··· Records ···

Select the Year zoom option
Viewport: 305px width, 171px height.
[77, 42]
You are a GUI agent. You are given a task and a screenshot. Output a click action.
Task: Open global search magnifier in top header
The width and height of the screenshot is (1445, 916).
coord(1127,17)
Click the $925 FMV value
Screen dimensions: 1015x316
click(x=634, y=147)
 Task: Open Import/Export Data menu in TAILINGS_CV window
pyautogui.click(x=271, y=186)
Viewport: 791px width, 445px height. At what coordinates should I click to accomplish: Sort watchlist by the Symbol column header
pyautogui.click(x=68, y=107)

···
··· Records ···

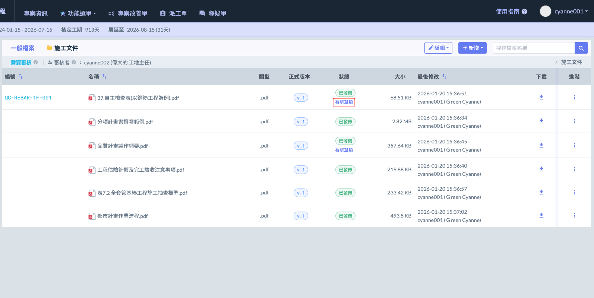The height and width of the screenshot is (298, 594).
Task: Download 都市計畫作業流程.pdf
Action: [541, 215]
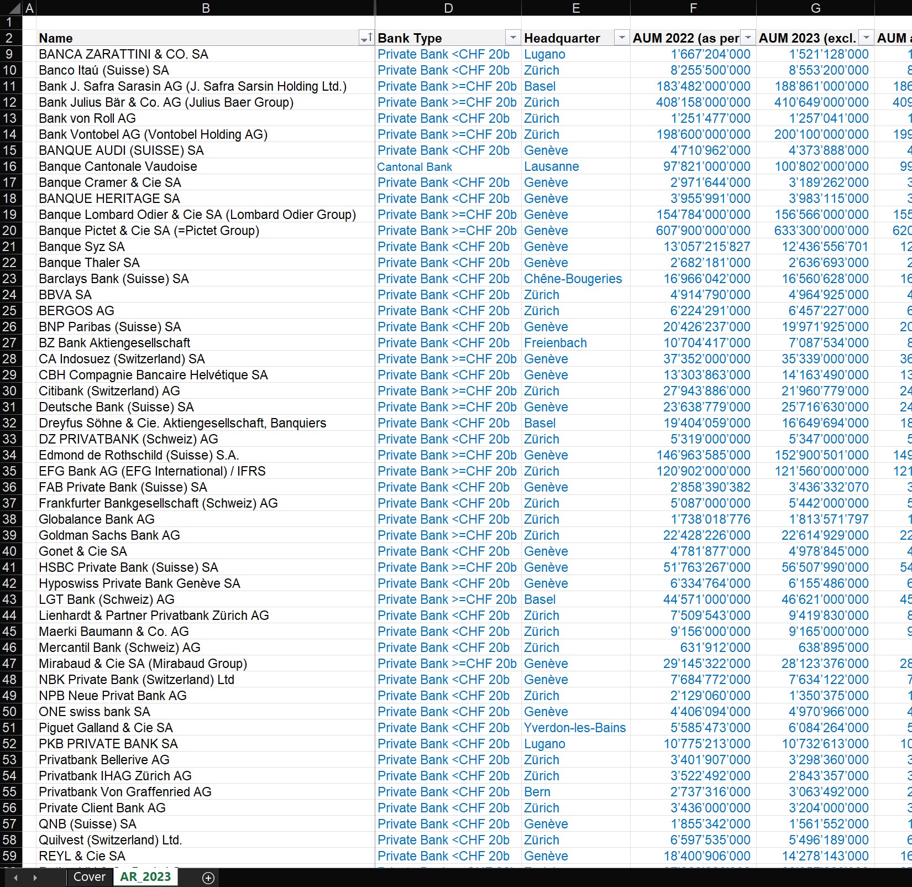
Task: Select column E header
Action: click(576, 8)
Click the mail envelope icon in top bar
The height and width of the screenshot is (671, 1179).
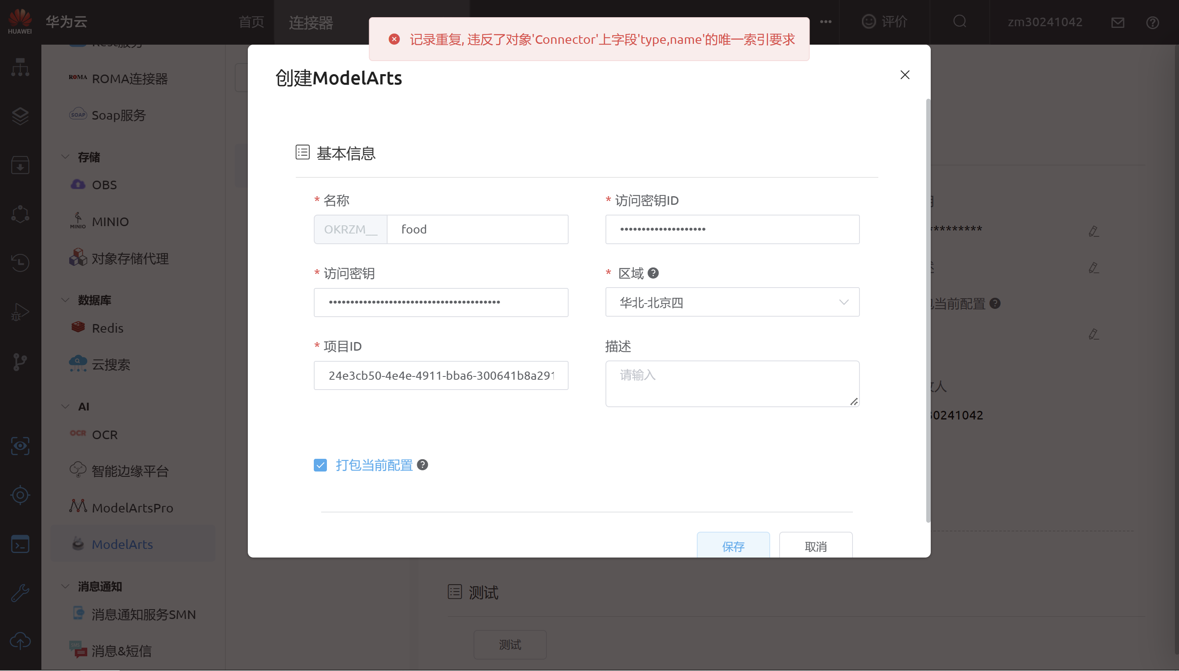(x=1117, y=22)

···

Express the data from the line with "Task: Open Import/Export" to the line with "pyautogui.click(x=68, y=107)" as a JSON list of strings, one string per line, omitting blank lines.

[
  " Task: Open Import/Export Data menu in TAILINGS_CV window",
  "pyautogui.click(x=271, y=186)",
  "Viewport: 791px width, 445px height. At what coordinates should I click to accomplish: Sort watchlist by the Symbol column header",
  "pyautogui.click(x=68, y=107)"
]